PATIENTS AND METHODS: A questionnaire detailing different aspects of radiation treatment of lung cancer was mailed to all radiation oncologists treating lung cancer in Canada. Seventy-two percent (74/103) of radiation oncologists who treat lung cancer from all 34 Canadian cancer centres replied to the questionnaire.

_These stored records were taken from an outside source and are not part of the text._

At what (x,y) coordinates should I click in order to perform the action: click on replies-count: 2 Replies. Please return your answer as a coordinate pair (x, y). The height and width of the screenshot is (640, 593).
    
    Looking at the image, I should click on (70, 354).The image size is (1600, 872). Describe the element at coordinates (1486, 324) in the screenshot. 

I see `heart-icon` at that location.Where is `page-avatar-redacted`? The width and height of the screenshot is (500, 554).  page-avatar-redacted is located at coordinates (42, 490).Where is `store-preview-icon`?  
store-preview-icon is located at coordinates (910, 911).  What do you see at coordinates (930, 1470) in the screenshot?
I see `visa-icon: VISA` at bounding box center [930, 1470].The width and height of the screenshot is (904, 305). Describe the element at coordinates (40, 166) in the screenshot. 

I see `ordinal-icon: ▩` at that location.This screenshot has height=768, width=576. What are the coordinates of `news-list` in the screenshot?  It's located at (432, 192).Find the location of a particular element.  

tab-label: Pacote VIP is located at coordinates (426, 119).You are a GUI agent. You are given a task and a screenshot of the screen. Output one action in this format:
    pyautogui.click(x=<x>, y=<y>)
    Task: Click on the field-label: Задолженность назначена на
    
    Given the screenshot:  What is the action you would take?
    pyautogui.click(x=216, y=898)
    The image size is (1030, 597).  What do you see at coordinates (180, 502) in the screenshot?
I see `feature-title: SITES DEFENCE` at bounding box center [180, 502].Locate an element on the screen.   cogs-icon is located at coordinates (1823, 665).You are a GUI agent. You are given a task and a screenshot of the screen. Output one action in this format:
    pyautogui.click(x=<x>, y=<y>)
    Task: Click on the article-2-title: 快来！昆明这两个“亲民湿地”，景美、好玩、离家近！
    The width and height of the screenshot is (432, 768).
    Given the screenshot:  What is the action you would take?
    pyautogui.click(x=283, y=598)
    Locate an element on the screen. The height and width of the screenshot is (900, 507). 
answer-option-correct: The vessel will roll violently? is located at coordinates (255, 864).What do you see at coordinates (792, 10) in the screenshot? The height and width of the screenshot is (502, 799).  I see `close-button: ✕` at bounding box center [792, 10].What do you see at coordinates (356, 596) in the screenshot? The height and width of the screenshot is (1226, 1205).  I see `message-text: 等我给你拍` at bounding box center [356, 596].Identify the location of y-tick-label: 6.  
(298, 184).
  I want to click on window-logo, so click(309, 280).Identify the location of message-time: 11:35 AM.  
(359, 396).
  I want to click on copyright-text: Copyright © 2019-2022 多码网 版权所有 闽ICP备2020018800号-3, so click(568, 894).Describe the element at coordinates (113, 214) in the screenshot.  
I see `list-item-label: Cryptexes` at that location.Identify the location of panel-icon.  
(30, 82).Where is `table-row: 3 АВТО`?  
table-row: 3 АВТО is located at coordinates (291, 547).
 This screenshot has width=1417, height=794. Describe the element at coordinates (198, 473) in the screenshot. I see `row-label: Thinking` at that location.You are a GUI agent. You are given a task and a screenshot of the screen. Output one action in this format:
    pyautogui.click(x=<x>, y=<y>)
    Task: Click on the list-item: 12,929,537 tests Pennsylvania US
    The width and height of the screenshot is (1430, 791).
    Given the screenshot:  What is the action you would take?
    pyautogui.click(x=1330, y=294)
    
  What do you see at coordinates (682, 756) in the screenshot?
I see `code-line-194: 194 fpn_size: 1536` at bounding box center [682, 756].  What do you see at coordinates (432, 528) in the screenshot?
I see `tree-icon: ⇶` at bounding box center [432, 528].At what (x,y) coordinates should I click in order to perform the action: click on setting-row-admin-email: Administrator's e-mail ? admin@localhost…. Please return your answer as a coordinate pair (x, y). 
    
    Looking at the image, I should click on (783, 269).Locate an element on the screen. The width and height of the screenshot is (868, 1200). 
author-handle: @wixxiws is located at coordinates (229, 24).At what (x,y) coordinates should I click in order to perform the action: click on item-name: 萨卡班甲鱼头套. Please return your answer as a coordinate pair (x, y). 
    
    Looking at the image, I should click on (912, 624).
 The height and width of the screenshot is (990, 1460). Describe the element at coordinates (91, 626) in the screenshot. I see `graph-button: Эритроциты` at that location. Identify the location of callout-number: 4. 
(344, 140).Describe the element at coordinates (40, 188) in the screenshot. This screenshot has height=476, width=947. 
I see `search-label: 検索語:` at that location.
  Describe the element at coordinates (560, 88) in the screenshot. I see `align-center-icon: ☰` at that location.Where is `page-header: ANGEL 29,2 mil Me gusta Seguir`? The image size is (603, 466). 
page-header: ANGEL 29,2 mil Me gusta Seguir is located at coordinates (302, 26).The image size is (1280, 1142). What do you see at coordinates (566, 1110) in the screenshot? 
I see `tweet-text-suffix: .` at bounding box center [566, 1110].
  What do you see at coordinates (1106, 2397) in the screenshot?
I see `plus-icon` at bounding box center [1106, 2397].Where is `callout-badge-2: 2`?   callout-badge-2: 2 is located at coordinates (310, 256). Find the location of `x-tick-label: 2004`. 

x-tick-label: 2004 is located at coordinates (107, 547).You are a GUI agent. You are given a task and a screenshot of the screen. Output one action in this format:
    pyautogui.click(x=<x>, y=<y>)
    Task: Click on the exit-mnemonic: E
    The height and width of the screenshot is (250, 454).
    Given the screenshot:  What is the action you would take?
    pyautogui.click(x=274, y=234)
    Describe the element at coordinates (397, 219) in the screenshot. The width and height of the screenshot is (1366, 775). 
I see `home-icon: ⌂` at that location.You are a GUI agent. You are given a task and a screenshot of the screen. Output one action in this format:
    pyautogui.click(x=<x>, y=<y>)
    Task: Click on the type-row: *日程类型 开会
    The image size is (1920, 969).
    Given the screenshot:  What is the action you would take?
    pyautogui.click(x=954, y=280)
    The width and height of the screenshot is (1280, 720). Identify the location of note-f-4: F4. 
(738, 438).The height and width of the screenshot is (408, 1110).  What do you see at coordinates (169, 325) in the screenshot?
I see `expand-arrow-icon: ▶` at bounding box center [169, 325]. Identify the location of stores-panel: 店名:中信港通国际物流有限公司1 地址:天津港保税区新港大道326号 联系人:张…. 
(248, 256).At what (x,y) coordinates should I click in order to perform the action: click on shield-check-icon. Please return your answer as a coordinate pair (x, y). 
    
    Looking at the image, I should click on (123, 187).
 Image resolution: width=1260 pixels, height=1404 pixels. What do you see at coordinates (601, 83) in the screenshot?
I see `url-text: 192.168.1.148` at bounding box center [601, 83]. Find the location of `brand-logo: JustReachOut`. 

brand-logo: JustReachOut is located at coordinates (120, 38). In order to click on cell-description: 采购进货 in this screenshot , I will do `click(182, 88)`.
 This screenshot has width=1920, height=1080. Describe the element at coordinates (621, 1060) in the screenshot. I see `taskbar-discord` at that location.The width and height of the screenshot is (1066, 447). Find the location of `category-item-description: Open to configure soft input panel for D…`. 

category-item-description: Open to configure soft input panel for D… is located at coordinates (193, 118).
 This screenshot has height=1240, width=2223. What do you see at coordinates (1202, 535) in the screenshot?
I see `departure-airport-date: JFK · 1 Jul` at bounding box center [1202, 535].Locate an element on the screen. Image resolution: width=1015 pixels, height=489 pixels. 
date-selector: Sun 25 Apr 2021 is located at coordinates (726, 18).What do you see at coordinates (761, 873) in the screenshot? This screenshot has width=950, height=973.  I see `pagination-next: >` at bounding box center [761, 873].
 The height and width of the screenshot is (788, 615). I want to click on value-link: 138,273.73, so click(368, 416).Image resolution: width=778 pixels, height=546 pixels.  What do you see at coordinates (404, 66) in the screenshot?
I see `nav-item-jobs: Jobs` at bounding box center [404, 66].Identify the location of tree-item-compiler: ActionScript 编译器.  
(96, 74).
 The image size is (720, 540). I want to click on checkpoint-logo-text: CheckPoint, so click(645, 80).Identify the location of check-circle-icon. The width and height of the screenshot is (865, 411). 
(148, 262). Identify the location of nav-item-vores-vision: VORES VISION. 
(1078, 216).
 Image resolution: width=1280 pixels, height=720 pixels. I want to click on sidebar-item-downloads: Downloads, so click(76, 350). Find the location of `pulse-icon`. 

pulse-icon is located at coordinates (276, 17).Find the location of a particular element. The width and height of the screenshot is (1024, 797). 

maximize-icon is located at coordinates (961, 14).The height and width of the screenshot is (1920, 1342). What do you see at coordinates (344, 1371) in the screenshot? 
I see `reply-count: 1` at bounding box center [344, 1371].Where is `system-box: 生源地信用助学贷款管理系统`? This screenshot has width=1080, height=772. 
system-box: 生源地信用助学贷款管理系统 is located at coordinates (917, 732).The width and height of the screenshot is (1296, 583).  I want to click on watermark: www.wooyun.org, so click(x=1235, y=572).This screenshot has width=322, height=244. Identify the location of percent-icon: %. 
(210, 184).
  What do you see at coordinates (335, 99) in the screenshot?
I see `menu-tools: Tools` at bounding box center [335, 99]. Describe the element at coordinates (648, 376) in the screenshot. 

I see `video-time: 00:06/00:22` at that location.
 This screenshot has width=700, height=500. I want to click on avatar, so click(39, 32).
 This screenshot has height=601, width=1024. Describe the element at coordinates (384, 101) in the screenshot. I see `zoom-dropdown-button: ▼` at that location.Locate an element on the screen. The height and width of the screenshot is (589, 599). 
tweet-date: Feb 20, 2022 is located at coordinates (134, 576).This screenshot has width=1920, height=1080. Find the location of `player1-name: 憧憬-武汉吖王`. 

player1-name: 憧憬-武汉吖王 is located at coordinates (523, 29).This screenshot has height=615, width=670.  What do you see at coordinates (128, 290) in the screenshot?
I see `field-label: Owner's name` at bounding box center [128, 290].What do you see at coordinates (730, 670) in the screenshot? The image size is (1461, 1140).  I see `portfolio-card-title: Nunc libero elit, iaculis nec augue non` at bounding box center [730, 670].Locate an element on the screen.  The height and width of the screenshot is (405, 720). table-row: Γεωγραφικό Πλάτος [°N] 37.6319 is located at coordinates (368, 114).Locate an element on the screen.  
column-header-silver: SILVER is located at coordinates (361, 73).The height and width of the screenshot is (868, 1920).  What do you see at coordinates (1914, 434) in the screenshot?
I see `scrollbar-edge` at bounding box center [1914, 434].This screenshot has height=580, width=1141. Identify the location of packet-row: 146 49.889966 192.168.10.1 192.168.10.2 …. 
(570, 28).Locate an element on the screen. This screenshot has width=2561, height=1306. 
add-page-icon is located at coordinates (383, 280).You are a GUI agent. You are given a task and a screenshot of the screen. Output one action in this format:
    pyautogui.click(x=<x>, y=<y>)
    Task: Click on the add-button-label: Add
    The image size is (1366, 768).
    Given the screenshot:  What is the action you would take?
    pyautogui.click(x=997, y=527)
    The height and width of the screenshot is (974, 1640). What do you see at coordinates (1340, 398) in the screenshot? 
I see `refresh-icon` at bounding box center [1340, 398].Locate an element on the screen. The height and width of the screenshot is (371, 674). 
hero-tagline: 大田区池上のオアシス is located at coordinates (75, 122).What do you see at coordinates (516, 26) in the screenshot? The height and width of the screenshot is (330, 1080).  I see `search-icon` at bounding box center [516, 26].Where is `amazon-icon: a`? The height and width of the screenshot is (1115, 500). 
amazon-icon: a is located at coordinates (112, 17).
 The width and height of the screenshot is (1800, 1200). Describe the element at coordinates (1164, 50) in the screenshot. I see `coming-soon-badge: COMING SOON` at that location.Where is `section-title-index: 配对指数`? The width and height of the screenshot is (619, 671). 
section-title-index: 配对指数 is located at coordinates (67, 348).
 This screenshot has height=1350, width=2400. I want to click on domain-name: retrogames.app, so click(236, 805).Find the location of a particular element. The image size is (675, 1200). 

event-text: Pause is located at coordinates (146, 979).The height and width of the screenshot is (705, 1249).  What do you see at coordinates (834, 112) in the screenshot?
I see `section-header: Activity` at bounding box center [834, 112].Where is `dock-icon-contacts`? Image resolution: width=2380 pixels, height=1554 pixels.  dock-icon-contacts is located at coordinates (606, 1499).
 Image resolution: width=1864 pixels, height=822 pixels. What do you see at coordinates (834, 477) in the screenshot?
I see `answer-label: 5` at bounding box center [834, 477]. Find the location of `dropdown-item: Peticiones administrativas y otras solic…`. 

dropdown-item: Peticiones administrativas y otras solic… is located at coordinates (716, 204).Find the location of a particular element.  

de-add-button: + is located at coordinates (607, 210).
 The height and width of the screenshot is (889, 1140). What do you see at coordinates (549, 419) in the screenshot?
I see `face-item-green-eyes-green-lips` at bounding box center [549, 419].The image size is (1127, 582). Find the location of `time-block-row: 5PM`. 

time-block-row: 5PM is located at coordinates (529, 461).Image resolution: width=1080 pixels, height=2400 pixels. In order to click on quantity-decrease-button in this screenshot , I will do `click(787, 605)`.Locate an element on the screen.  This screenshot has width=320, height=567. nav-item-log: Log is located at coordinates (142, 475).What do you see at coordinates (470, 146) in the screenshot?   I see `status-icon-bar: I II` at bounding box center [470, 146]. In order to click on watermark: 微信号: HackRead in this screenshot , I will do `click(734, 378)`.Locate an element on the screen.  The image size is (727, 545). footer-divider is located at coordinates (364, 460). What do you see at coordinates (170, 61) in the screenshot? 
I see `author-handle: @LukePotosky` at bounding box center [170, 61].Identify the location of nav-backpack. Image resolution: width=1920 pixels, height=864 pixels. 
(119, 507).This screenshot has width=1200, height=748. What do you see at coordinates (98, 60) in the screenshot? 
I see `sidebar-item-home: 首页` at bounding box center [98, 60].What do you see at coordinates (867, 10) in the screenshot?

RESULTS: (a) Radiotherapy regimens in Canadian cancer centres are in accordance with several major randomised studies. There is still some variation in treatment practice that may be due to unresolved controversies or limited resources. The most frequently used prescription dose was 40Gy/15f/3w (where f stands for fractions and w stands for weeks) for small cell lung cancer (SCLC) and 60Gy/30f/6w for non-small cell lung cancer (NSCLC). If there were no resource constraints, 30% (22/74) and 20% (15/74) would prefer to use a different dose-fractionation scheme for SCLC and NSCLC, respectively; 95% (70/74) would prefer to use 3D-conformal or intensity-modulated radiotherapy. (b) Among the various modern technologies assessed by respondents, CT (computed tomography) simulator, multi-leaf collimator, on-line electronic portal imaging and PET (positron-emission tomography) scanning were rated the highest in terms of potential patient benefit. Discrepancy between demand and availability of technology was greatest for PET scanning.
CONCLUSIONS: Canadian practice in the treatment of lung cancers shows some variations although it is consistent with the trends in the literature. The lack of some modern technologies and human resources is an ongoing concern, especially the lack of PET imaging equipment.